Prithvijit Chattopadhyay

I am a 1st year CS PhD student at Georgia Tech, advised by Prof. Judy Hoffman. I also closely collaborate with Prof. Devi Parikh and Prof. Dhruv Batra. I recently earned my Masters in Computer Science (focus on Machine Learning) from Georgia Tech, advised by Prof. Devi Parikh. Prior to joining Georgia Tech, I was working as a Research Assistant in the Computer Vision Machine Learning and Perception Lab (CVMLP) at Virginia Tech, advised by Prof. Devi Parikh and Prof. Dhruv Batra. I earned my Bachelors in Electrical Engineering in 2016 from Delhi Technological University, India.

In the past couple of years, I have had the fortune to intern / conduct research at Deep Learning Group, Microsoft Research Redmond (Summer 2018) mentored by Hamid Palangi; Robotics Research Lab, IIIT Hyderabad (Winter 2014) mentored by Dr. K. Madhava Krishna and Indian Association for the Cultivation of Science (IACS), Kolkata (Summer 2014) mentored by Dr. Soumitra Sengupta on a diverse set of topics - ranging from vision & language to robotics to theoretical physics.

I occasionally play the percussion instrument Tabla. I am very passionate about movies. I love to break them down shot-by-shot and analyze them. Every single frame is important.

__Material provided__:
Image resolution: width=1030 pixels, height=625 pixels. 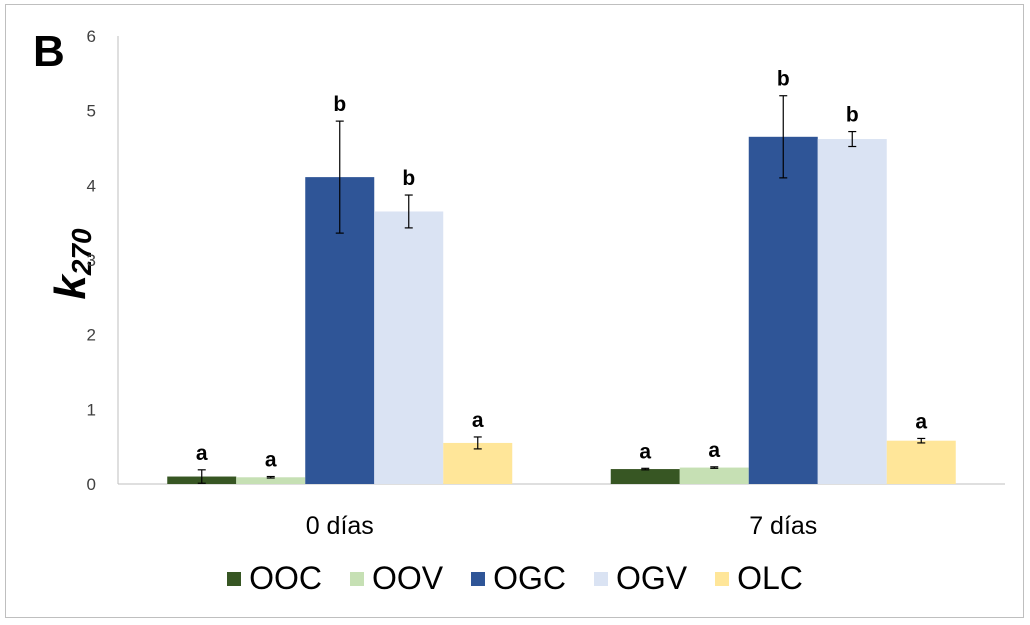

__Assigned task 1__:
Answer these about the Prithvijit Chattopadhyay bio, one line each:
(a) In what year was the Bachelors in Electrical Engineering earned?
(b) Who mentored the Summer 2018 work at Microsoft Research Redmond?
(c) Which percussion instrument does the bio mention?
__Assigned task 2__: Reproduce the Prithvijit Chattopadhyay bio between "In the past" and "to theoretical physics.", inclusive.
__Assigned task 3__: Carry on the Prithvijit Chattopadhyay bio after its final sentence.

__Answer area 1__:
(a) 2016
(b) Hamid Palangi
(c) Tabla

__Answer area 2__:
In the past couple of years, I have had the fortune to intern / conduct research at Deep Learning Group, Microsoft Research Redmond (Summer 2018) mentored by Hamid Palangi; Robotics Research Lab, IIIT Hyderabad (Winter 2014) mentored by Dr. K. Madhava Krishna and Indian Association for the Cultivation of Science (IACS), Kolkata (Summer 2014) mentored by Dr. Soumitra Sengupta on a diverse set of topics - ranging from vision & language to robotics to theoretical physics.

__Answer area 3__:
Email  /  CV  /  Google Scholar  /  LinkedIn  /  Github  /  Twitter  /  Instagram

profile photo
Research

The problems that I work on generally lie at the intersection of Computer Vision and Natural Language Processing. More specifically, I am interested in developing intelligent systems (including applications of Machine Learning and Reinforcement Learning) that

  • can perceive and reason based on multimodal sensory information
  • are interpretable so that predictions made by such systems can be explained
  • are transferable so that they can be adapted across different domains with ease and limited supervision

Representative papers are listed under Papers.

Achievements
  • Recognized as one of the highest-scoring reviewers for NeurIPS 2019!
  • Recognized as an outstanding reviewer for ICLR 2019!
  • Recognized to be among the top 20 percent highest scoring reviewers for NeurIPS 2018!
  • Awarded the College of Computing's MS Research Award at Georgia Tech!
  • Our team won VT Hacks 2017, a Major League Hacking Event, 2017!
  • Our undergraduate team, DTU-AUV, qualified for the semi-finals at AUVSI Robosub 2014!
  • Awarded Merit Scholarships from 2012-2014 for undergraduate academic performance!
  • Selected for KVPY and INSPIRE Fellowships, 2012 for undergraduate studies in basic sciences!
  • Placed among the top 1 percent students in the country in INPhO 2012!
  • Selected for rigorous mathematical training camps conducted by mathematicians from Bhabha Atomic Research Center (BARC) and Indian Institute of Science (IISc) in 2012!
  • Selected for CSIR Programme on Youth Leadership in Science, 2010!
News
Papers (* joint first authors)
3DSP Improving Generative Visual Dialog by Answering Diverse Questions
Vishvak Murahari, Prithvijit Chattopadhyay, Dhruv Batra, Devi Parikh, Abhishek Das
EMNLP, 2019 (Poster); Visual Question Answering and Dialog Workshop, CVPR 2019 (Poster)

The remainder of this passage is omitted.